When Patrice O’Neal talked over a decade ago about Tiny Fey and a bunch of B-list actors calling out Tracy Morgan over some controversial things he said in a standup act— or was it using the word faggot? I forget— he gave an enlightening exposition on the machinations of the entertainment world.
And since news is entertainment, especially nowadays, it stands to reason that the same principles apply.
The takeaway point is that no one does these types of things without word coming down from the top. Stalin would be proud.
Whether permission or an order, someone signed off on taking a dump on this guy, whether it’s Tracy Morgan or… whoever this political appointee it is. It doesn’t matter. We’re glancing at the workings of the system. Fundamentals. And just like your relationship, you can decipher what’s going on from what doesn’t add up.

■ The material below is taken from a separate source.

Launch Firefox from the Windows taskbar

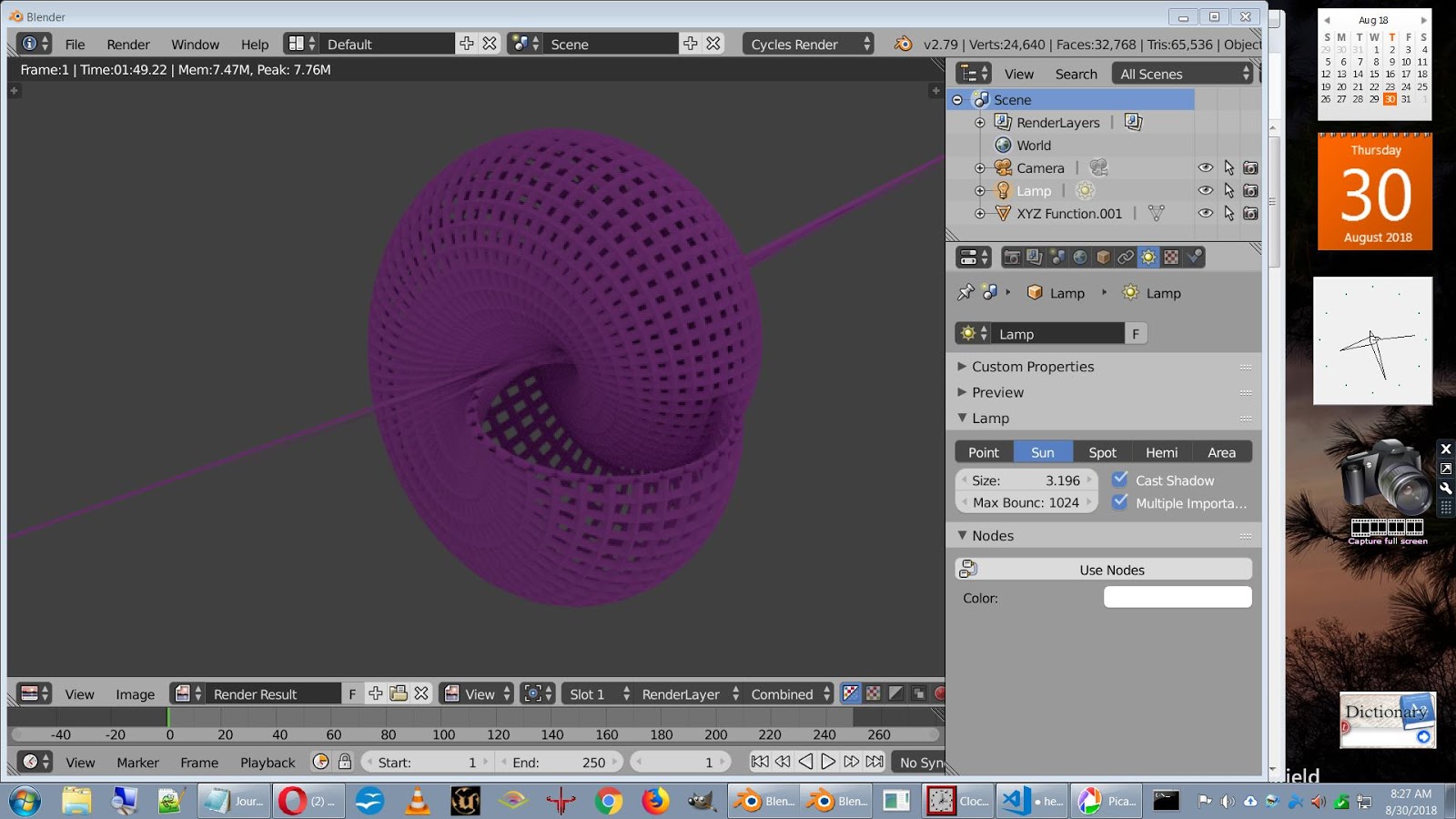[654, 801]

For context, Curt Schilling, avowed gamer and baseball player for the Red Sox, led the charge in 2012 for Rhode Island to finance a video game that turned out to be a disaster and lost the state a lot of money. It’s a fine example in a history of institutionalized money-losing debacles there, never mind that one of the most affluent states is consistently rated with the worst-maintenanced roads in the US, (it’s probably the salt in the air.)
The point is that it’s old news as far as the news is concerned… until it isn’t. They don’t give a crap in that state about the millions they lose every day to squandering and corruption.

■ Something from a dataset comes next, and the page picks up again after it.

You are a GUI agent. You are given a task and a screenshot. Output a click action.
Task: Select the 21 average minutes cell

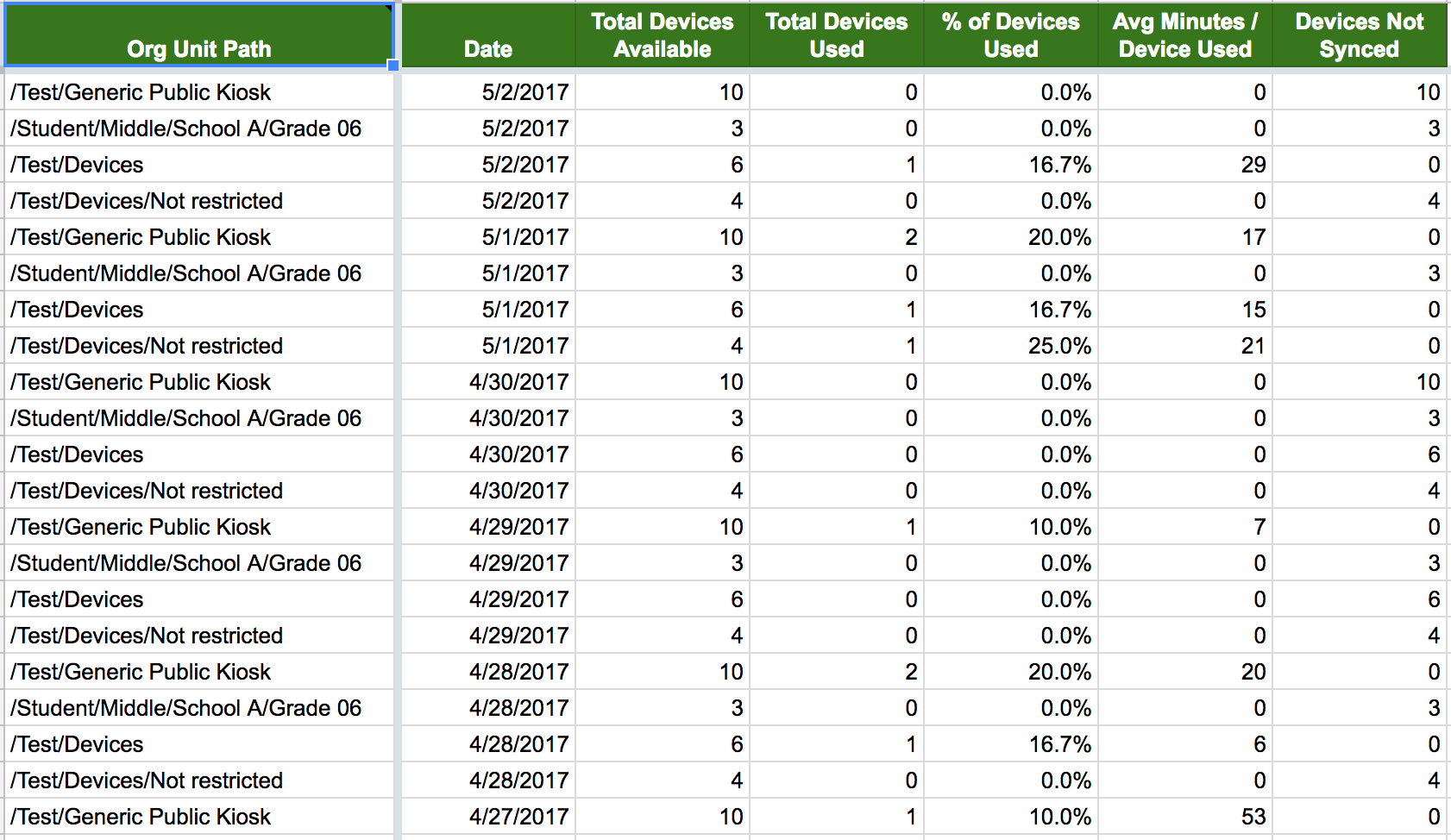pos(1184,346)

What interests me is the psychology and the backroom politics of why this particular guy got put on blast in today’s post. They could have just as well said “John Smithfield saves a dozen kittens” or “John Smithfield kills a dozen kittens,” but Projo specifically decided to publish an article that said this guy just got hired and he’s getting a raise— from the Governor— and implying that’s bad. It doesn’t matter whether it is or isn’t bad.
There’s probably a hundred other crony positions they could have pointed out as equally deserving of criticism, but that’s not the point. A publication with the weight (i.e. interests i.e money) of Projo does few things accidentally. There was some backroom purpose to this article that we’ll never know but can only guess about.
The important part is to remember exactly that, not take it at face value. What are they *really* trying to tell us (i.e. tell us what to think)?
In a different timeline, they’d be extolling his virtues. Someone decided he should be condemned instead. Now that’s interesting.